In ersten Reaktionen wurde die Debatte als ausgeglichen beschrieben. Die Mutter von fünf Kindern habe sich im Zweikampf mit dem 65-jährigen Biden gut behauptet. Als er ihr vorwarf, McCain werde die verfehlte Politik der Bush-Regierung fortsetzen, konterte sie: «Diese Regierung hat viele Fehler gemacht, wie jede andere Regierung auch. Aber für ein Team, das immer nur von Wandel sprechen und in die Zukunft blicken will, schauen sie viel zu oft zurück.»

Dennoch: Legt man Maßstäbe an, die normalerweise in TV-Debatten gelten, war Palin dem erfahrenen langjährigen Senator aus Delaware weit unterlegen. Während Biden souverän agierte, mit harten Fakten und einem beeindruckenden Detailwissen überzeugte und nicht wie befürchtet über die Stränge schlug, antwortete Palin meist ausweichend und mit Allgemeinplätzen, nur selten ging sie direkt auf Einwürfe oder tiefergehende Fragen ein.

Alles auswendig gelernt
Ähnlich die Kritik in manchen Blogs: «Sicher, ihre Antworten waren akzeptabel, doch sie wirkten wie auswendig gelernt. Ihre Antworten hatten oft kaum etwas mit den Fragen zu tun, sie wiederholte einfach bestimmte Sachverhalte», schreibt ein Leser im Forum der «Washington Post».

Wenig überzeugt reagierte auch Arianna Huffington: «Palin hat lediglich unter Beweis gestellt, dass sie in ihrer eigenen Reality-Show auftreten kann», schreibt sie in ihrem populären linksgerichteten Politblog. «Ich hätte mich sehr gefreut, irgendetwas von Palin zu hören, das sie vorher nicht auswendig gelernt hat.»
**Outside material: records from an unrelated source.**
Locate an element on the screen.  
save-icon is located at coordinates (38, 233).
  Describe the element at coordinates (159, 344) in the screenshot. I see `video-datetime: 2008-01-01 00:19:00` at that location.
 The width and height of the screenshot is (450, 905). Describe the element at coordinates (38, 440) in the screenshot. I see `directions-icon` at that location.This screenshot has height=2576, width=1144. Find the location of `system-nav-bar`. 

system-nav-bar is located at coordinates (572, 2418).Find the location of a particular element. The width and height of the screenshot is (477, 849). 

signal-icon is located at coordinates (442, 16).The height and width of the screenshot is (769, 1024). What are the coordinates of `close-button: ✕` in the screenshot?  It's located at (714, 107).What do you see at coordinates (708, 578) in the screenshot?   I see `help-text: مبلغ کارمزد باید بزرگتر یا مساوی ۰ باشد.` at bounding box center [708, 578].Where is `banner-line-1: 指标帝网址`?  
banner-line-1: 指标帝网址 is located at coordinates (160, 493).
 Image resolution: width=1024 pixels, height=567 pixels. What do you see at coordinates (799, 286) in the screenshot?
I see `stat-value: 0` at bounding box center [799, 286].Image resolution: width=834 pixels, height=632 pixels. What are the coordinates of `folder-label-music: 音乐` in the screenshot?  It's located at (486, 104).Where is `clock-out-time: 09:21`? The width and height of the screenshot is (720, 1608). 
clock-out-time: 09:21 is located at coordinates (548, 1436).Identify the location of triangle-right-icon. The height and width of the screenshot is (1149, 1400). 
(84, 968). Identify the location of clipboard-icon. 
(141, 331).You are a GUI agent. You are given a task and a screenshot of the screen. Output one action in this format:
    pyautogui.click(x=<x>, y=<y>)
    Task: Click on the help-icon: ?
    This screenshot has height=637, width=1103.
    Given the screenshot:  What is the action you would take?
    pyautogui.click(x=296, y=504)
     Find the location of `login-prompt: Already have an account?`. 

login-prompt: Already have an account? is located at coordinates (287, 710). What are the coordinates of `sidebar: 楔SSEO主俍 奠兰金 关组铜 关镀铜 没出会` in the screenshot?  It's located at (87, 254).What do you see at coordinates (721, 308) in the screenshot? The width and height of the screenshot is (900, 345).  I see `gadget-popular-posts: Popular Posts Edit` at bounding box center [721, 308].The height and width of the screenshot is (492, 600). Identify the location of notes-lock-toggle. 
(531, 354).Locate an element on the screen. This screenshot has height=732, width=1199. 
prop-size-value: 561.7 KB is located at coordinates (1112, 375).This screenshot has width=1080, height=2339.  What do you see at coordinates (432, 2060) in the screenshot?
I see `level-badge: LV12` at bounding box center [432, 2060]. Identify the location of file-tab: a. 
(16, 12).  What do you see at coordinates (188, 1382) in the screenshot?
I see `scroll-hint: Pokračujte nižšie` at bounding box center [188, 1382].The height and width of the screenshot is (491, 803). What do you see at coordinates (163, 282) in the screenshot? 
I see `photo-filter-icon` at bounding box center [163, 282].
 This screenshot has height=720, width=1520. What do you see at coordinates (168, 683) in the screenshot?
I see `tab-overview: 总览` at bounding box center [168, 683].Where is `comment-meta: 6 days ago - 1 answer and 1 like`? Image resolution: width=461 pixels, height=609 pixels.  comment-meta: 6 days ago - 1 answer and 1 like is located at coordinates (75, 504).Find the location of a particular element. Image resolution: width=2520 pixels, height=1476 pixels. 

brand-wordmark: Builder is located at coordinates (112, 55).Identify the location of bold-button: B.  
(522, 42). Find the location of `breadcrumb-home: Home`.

Palin wolle nicht nur mehr Macht als Cheney, kritisierte Huffington weiter, sie sei vor allem meilenweit davon entfernt, das Amt überhaupt auszufüllen. Biden hatte in der Debatte Vize-Präsident Dick Cheney als «gefährlich» bezeichnet.

«Eine einzige Debatte kann die Zweifel an Palins Fähigkeiten nicht ausräumen», schreibt denn auch Dan Balz von der «Washington Post». Immerhin dürfte dieser Auftritt das Rampenlicht wieder weg von Palin und hin zu den beiden Präsidentschaftskandidaten Obama und McCain lenken - sehr zur Erleichterung der Republikaner.